Microsoft's AI Frameworks team is working on enabling state-of-the-art large language model (LLM) training and inference through deep optimization across the full software and hardware stack for Microsoft's first-party (1P) AI accelerators.
Requirements
- Experience with modern large language model (LLM) serving technologies or distributed inference concepts.
- Exposure to deep learning frameworks such as PyTorch, TensorFlow, or ONNX.
- Exposure to GPU programming (CUDA) or other accelerator software stacks.
- Familiarity with performance analysis, debugging, or profiling tools.
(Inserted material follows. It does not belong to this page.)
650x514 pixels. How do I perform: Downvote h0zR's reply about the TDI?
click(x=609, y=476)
- Coursework, internship, or project experience related to AI infrastructure, compilers, or distributed systems.
- Experience with coding in languages including, but not limited to, C, C++, or Python.
Responsibilities
- Contribute to the design and development of components in the AI software stack for Microsoft’s 1P accelerators.
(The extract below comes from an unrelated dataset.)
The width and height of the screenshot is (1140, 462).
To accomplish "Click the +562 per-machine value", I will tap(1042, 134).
- Implement features and optimizations under the guidance of senior engineers.
- Collaborate with hardware, compiler, and framework teams to enable efficient execution of LLM workloads.
- Debug issues, analyze performance gaps, and propose targeted improvements.
- Participate in design discussions, code reviews, and maintain high-quality software practices.
- Learn and stay up to date on emerging AI frameworks and accelerator technologies.
Other
- Strong problem-solving ability and willingness to work in a collaborative team environment.
- Ability to meet Microsoft, customer and/or government security screening requirements are required for this role.
- Microsoft Cloud Background Check: This position will be required to pass the Microsoft Cloud background check upon hire/transfer and every two years thereafter.